Blood, Sweat and Stanley Poole is a 1961 play by American brothers and playwrights James Goldman and William Goldman near the beginning of their careers. Both had served in the army in the 1950s. The comedy is about a supply sergeant at an army post in the South.

William Goldman later recalled "we had both been in the army at the same time and it seemed like a decent enough idea and magically we got it on."

==Background==
Brothers James and William Goldman had been permitted to serve together in the Army in 1955. They were stationed with the 101st Airborne division.

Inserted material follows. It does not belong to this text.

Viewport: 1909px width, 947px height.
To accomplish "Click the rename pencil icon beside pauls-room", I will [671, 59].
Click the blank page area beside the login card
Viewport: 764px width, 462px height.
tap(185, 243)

The Goldman brothers had received a grant from the Ford Foundation to observe production of the musical Tenderloin. They also wrote a musical together A Family Affair. William Goldman had written a novel about service in the army, Soldier in the Rain. He denied that there were any other similarities between that and Blood, Sweat and Stanley Poole. "The only connection between the two", he said, "is that I was involved in writing both."

Roger Stevens and Joseph Fields optioned the play.

==Original production==

The original production starred Peter Fonda and Darren McGavin and was directed by Jerome Chodorov. It ran for 84 performances. James Caan appeared in the cast.

The production was budgeted for $100,000 and was brought in at $85,000. The show was launched with "two-for" tickets at certain matinees.

It was the New York stage debut of Peter Fonda, who was selected over 200 other actors. Fonda was originally rejected for the role, the producers saying they wanted someone closer to Robert Morse. However a number of months later he was called back to audition again and was given the part. James Caan was his understudy.

Screen rights were sold to the America Corporation for $125,000, with a ceiling of $125,000. They also invested $45,000 in the production.

==Reception==
Variety said "There is definite merit to this production. It spouts humorous
lines within comical situations, and the dialog and action are in competent hands. The theme is offbeat, replete with both. laugh and human interest potentials. But it’s
going to require a bit of blood, sweat and know-how. to meld into hit proportions the many talents on tap."

Howard Taubman of the New York Times did not like the play, saying "the plot is spaced out as mechanically as if it were to run forever on the home screen."

Fonda's performance earned him a New York Drama Critics' Circle Award.

The production transferred to Los Angeles. The Los Angeles Times called it "a routine service comedy."